= PROBLEM TO WORK ON =
The answer should contain every record below, output exactly.

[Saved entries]
________________

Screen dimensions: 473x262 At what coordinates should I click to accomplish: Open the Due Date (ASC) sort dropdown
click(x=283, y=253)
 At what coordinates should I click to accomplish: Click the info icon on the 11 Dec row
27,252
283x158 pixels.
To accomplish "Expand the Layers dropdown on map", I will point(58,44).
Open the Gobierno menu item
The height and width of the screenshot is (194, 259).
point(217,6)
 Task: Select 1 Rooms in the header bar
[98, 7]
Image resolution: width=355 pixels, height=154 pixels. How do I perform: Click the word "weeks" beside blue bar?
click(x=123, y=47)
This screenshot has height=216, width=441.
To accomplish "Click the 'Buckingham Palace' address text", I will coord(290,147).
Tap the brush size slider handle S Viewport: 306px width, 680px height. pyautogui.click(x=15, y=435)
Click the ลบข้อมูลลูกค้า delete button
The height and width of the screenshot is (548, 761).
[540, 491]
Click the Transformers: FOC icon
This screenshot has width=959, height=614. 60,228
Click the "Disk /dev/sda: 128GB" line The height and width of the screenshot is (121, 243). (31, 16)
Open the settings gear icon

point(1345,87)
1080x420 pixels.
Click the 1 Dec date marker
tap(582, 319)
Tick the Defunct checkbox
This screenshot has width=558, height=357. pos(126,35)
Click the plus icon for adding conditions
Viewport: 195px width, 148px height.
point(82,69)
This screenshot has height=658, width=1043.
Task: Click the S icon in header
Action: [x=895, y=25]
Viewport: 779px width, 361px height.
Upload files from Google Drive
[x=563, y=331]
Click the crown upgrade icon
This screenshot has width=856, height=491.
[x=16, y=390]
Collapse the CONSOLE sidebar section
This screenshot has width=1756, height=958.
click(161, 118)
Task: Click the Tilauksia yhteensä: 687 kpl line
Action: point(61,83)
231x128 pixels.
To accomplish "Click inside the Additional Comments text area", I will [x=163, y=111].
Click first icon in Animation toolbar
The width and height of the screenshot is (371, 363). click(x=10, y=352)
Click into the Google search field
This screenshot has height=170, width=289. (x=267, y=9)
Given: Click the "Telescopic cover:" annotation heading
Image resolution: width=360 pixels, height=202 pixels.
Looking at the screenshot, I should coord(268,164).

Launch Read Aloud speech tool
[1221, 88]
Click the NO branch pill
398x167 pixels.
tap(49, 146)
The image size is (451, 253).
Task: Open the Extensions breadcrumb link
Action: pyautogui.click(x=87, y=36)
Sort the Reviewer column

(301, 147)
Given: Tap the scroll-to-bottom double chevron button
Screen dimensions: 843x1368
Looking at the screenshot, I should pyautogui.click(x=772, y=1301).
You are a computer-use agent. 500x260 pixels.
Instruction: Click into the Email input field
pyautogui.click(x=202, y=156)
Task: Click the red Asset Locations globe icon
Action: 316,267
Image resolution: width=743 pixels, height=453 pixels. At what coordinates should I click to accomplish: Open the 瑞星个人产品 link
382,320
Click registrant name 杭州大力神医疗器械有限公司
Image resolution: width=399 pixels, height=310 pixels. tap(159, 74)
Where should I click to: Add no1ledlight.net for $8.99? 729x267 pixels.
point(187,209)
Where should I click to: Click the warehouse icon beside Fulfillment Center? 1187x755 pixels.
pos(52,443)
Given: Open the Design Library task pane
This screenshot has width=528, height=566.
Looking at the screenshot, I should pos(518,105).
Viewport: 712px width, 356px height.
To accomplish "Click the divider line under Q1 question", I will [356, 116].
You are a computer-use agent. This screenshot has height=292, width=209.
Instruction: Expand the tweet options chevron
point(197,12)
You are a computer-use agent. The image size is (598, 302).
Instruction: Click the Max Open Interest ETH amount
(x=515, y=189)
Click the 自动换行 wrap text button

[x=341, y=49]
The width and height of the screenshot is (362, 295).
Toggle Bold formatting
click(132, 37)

________________

= RESULT OF THE EXERCISE =
Screen dimensions: 473x262 At what coordinates should I click to accomplish: Open the Due Date (ASC) sort dropdown
click(x=283, y=253)
 At what coordinates should I click to accomplish: Click the info icon on the 11 Dec row
27,252
283x158 pixels.
To accomplish "Expand the Layers dropdown on map", I will point(58,44).
Open the Gobierno menu item
The height and width of the screenshot is (194, 259).
point(217,6)
 Task: Select 1 Rooms in the header bar
[98, 7]
Image resolution: width=355 pixels, height=154 pixels. How do I perform: Click the word "weeks" beside blue bar?
click(x=123, y=47)
This screenshot has height=216, width=441.
To accomplish "Click the 'Buckingham Palace' address text", I will coord(290,147).
Tap the brush size slider handle S Viewport: 306px width, 680px height. pyautogui.click(x=15, y=435)
Click the ลบข้อมูลลูกค้า delete button
The height and width of the screenshot is (548, 761).
[540, 491]
Click the Transformers: FOC icon
This screenshot has width=959, height=614. 60,228
Click the "Disk /dev/sda: 128GB" line The height and width of the screenshot is (121, 243). (31, 16)
Open the settings gear icon

point(1345,87)
1080x420 pixels.
Click the 1 Dec date marker
tap(582, 319)
Tick the Defunct checkbox
This screenshot has width=558, height=357. pos(126,35)
Click the plus icon for adding conditions
Viewport: 195px width, 148px height.
point(82,69)
This screenshot has height=658, width=1043.
Task: Click the S icon in header
Action: [x=895, y=25]
Viewport: 779px width, 361px height.
Upload files from Google Drive
[x=563, y=331]
Click the crown upgrade icon
This screenshot has width=856, height=491.
[x=16, y=390]
Collapse the CONSOLE sidebar section
This screenshot has width=1756, height=958.
click(161, 118)
Task: Click the Tilauksia yhteensä: 687 kpl line
Action: point(61,83)
231x128 pixels.
To accomplish "Click inside the Additional Comments text area", I will [x=163, y=111].
Click first icon in Animation toolbar
The width and height of the screenshot is (371, 363). click(x=10, y=352)
Click into the Google search field
This screenshot has height=170, width=289. (x=267, y=9)
Given: Click the "Telescopic cover:" annotation heading
Image resolution: width=360 pixels, height=202 pixels.
Looking at the screenshot, I should coord(268,164).

Launch Read Aloud speech tool
[1221, 88]
Click the NO branch pill
398x167 pixels.
tap(49, 146)
The image size is (451, 253).
Task: Open the Extensions breadcrumb link
Action: pyautogui.click(x=87, y=36)
Sort the Reviewer column

(301, 147)
Given: Tap the scroll-to-bottom double chevron button
Screen dimensions: 843x1368
Looking at the screenshot, I should pyautogui.click(x=772, y=1301).
You are a computer-use agent. 500x260 pixels.
Instruction: Click into the Email input field
pyautogui.click(x=202, y=156)
Task: Click the red Asset Locations globe icon
Action: 316,267
Image resolution: width=743 pixels, height=453 pixels. At what coordinates should I click to accomplish: Open the 瑞星个人产品 link
382,320
Click registrant name 杭州大力神医疗器械有限公司
Image resolution: width=399 pixels, height=310 pixels. tap(159, 74)
Where should I click to: Add no1ledlight.net for $8.99? 729x267 pixels.
point(187,209)
Where should I click to: Click the warehouse icon beside Fulfillment Center? 1187x755 pixels.
pos(52,443)
Given: Open the Design Library task pane
This screenshot has width=528, height=566.
Looking at the screenshot, I should pos(518,105).
Viewport: 712px width, 356px height.
To accomplish "Click the divider line under Q1 question", I will [356, 116].
You are a computer-use agent. This screenshot has height=292, width=209.
Instruction: Expand the tweet options chevron
point(197,12)
You are a computer-use agent. The image size is (598, 302).
Instruction: Click the Max Open Interest ETH amount
(x=515, y=189)
Click the 自动换行 wrap text button

[x=341, y=49]
The width and height of the screenshot is (362, 295).
Toggle Bold formatting
click(132, 37)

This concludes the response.